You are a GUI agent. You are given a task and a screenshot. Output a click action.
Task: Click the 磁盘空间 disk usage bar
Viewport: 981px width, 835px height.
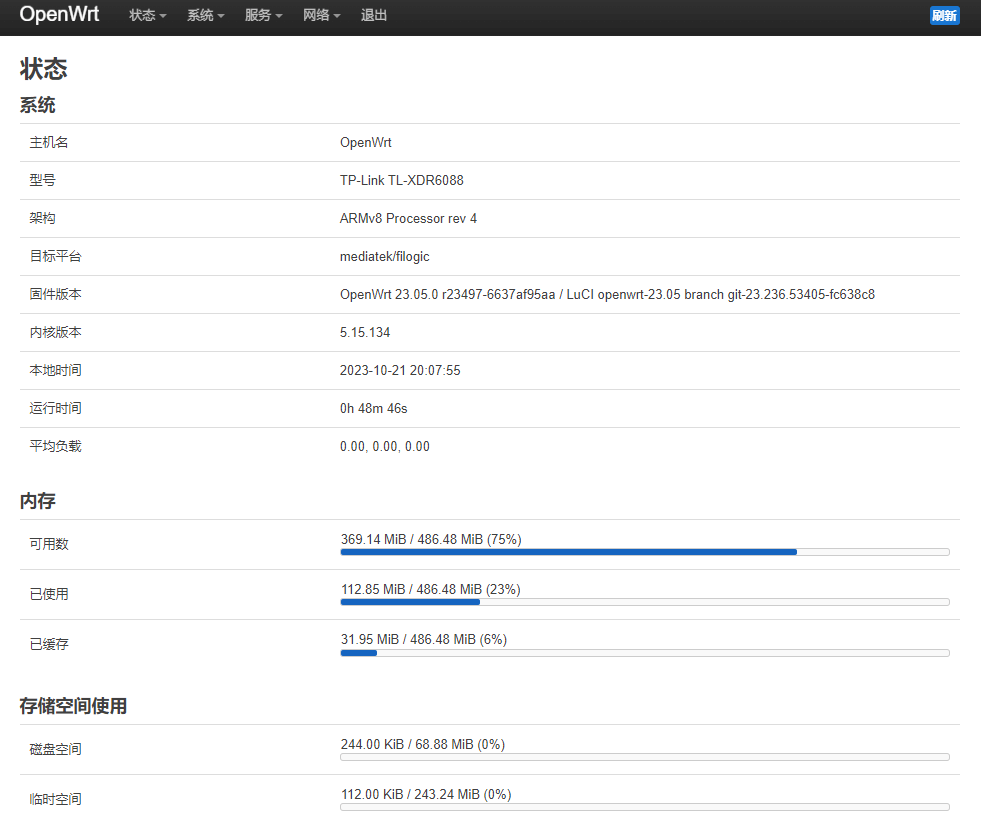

================================

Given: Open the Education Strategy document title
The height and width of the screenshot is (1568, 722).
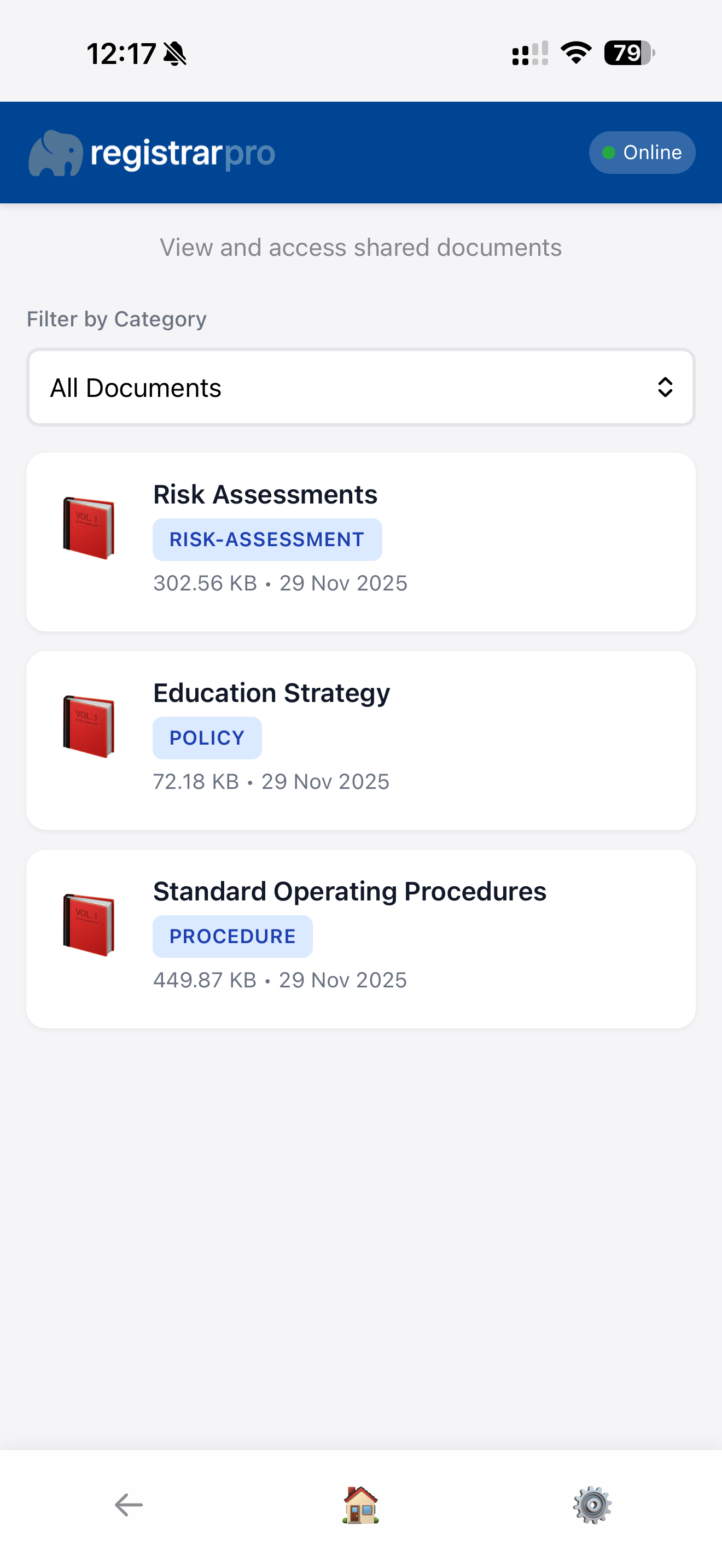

================================

Convert the listing lines starting at the line that contains "Given: Open the" and ending at the line that contains "The height and" into a JSON list of strings, one string per line, omitting blank lines.

Exercise output:
[
  "Given: Open the Education Strategy document title",
  "The height and width of the screenshot is (1568, 722)."
]